STECHSCHULTE: The biggest thing we've noticed is that with the players who are involved in this during the last couple of years, there has been just a dramatic shift in who is involved in development in Dane County. Guys who have been from Milwaukee, Minneapolis, or other places outside our area, and guys who, for whatever reason, have been conservative through this downturn, and have some extra funding and things available, and are looking for investments.
In Sun Prairie, we're probably in the biggest pipeline that we've seen, certainly, in the last five years. Part of that is because projects have taken 10 years to get to this point. The Woodman's groundbreaking is great. We're finally adding 225,000 square feet of commercial space, but that's been 10 years in the making, at least 10. The amount of time it's taking projects to get to fruition is just mind-boggling. On average, when I first started five years ago, it was probably one to two years from concept to breaking ground.
We've had, with the last three or four projects we're working on, some of the most creative assemblies of financing I've ever seen. And that could be good, and it could be bad, I'll be the first to admit. As the municipality, we've had to look at doing things that we never thought about doing before. Real estate investment trusts and the requirements they have are odd sometimes, depending on the trust that you're speaking with. There's not a standard playbook anymore. You have to make sure everybody is talking to each other, and everybody understands the project rules going forward.
GLYNN PATRICK: What about the state of Wisconsin and its attempt to resolve its fiscal situation? Are there still public monies available to approve new projects in the immediate future?
OLVER: The biggest drag on the economy right now is that there's not enough aggregate demand so that you can have an expansion of employment, and so that you can have construction. Aggregate demand – 70% of it is consumption and 20% of it is government expenditure.
So when you see people cutting back government – the city is certainly looking at its capital budgets – you're hearing about 25% cuts in discretionary spending in Washington, so that is going to be a drag.
BECK-ENGEL: I would say, though, that the state is very conscious that it needs to continue to invest. We have a world-class university right here in Madison, and to attract top researchers, top faculty, they have to invest in facilities, and they do continue to do that. The capital budget this time around is lower than it has been in the past, but it's still pretty significant. They're still invested.
OLVER: The university is a bright spot for the Madison area, in terms of the construction economy.
GEORGE GIALAMAS: The fact is that most of the cranes in the sky are for the university right now. Are there any private cranes downtown?

● Objective a
In the development discussion, how much commercial space is the Woodman's project adding?

● Data listing
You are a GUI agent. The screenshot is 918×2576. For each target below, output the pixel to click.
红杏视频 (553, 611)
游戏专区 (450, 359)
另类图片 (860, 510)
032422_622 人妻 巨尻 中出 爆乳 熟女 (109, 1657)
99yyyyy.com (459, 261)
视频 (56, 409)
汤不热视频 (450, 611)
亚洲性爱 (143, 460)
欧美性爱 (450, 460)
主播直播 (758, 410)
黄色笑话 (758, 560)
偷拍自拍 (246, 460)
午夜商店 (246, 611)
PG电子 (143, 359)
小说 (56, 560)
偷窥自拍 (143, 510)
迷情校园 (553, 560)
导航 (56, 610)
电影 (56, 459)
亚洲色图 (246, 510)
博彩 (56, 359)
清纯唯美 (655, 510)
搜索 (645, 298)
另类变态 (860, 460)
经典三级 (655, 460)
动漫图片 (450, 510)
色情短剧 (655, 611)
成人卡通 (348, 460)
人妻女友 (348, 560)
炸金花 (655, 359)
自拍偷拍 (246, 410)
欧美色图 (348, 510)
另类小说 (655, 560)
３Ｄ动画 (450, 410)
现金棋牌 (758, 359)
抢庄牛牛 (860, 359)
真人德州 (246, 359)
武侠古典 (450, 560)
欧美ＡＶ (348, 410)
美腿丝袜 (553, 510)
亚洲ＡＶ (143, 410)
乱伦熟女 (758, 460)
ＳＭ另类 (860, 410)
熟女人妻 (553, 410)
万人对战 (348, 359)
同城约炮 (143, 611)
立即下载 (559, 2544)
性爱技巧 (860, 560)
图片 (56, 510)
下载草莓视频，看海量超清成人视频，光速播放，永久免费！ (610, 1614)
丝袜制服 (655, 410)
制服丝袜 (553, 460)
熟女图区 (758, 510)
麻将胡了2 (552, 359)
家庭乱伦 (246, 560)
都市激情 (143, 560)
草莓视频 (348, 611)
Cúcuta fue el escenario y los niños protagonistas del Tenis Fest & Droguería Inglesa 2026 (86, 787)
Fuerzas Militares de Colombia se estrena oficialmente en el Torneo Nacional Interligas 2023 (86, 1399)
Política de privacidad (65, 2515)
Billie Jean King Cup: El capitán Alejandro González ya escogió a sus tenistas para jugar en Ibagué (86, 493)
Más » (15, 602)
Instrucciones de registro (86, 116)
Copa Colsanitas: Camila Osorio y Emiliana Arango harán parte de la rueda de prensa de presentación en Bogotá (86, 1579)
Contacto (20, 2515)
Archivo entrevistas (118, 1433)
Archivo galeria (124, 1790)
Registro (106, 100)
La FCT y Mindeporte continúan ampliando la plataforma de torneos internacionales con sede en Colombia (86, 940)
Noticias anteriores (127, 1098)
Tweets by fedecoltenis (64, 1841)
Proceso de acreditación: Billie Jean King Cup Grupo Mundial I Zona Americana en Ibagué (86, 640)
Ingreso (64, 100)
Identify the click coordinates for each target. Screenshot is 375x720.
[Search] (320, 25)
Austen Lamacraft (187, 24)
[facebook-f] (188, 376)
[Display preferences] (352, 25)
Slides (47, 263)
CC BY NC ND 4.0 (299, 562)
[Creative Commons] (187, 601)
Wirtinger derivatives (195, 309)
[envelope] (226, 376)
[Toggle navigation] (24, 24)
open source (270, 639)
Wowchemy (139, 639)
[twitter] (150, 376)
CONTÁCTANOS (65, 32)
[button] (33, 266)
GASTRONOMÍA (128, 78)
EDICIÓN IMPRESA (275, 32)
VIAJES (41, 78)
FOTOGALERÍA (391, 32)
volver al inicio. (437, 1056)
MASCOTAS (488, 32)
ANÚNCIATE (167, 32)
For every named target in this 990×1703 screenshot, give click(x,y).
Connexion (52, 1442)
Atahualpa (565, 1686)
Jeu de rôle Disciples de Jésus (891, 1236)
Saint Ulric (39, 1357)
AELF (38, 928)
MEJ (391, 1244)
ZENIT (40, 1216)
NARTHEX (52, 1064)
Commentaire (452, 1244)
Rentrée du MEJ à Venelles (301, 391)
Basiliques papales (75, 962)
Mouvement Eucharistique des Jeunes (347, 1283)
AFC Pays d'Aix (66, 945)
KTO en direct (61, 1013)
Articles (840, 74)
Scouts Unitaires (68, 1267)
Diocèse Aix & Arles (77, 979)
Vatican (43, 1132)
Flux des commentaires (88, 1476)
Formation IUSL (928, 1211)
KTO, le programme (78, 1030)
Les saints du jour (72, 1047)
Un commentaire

● Objective b
Output the entries as a Markdown table with the columns Row and Entry, starting with the line with "ANÚNCIATE (167, 32)" and going on through the line with "Articles (840, 74)".

● Written reply a
225,000 square feet.

● Written reply b
| Row | Entry |
|---|---|
| 1 | ANÚNCIATE (167, 32) |
| 2 | For every named target in this 990×1703 screenshot, give click(x,y). |
| 3 | Connexion (52, 1442) |
| 4 | Atahualpa (565, 1686) |
| 5 | Jeu de rôle Disciples de Jésus (891, 1236) |
| 6 | Saint Ulric (39, 1357) |
| 7 | AELF (38, 928) |
| 8 | MEJ (391, 1244) |
| 9 | ZENIT (40, 1216) |
| 10 | NARTHEX (52, 1064) |
| 11 | Commentaire (452, 1244) |
| 12 | Rentrée du MEJ à Venelles (301, 391) |
| 13 | Basiliques papales (75, 962) |
| 14 | Mouvement Eucharistique des Jeunes (347, 1283) |
| 15 | AFC Pays d'Aix (66, 945) |
| 16 | KTO en direct (61, 1013) |
| 17 | Articles (840, 74) |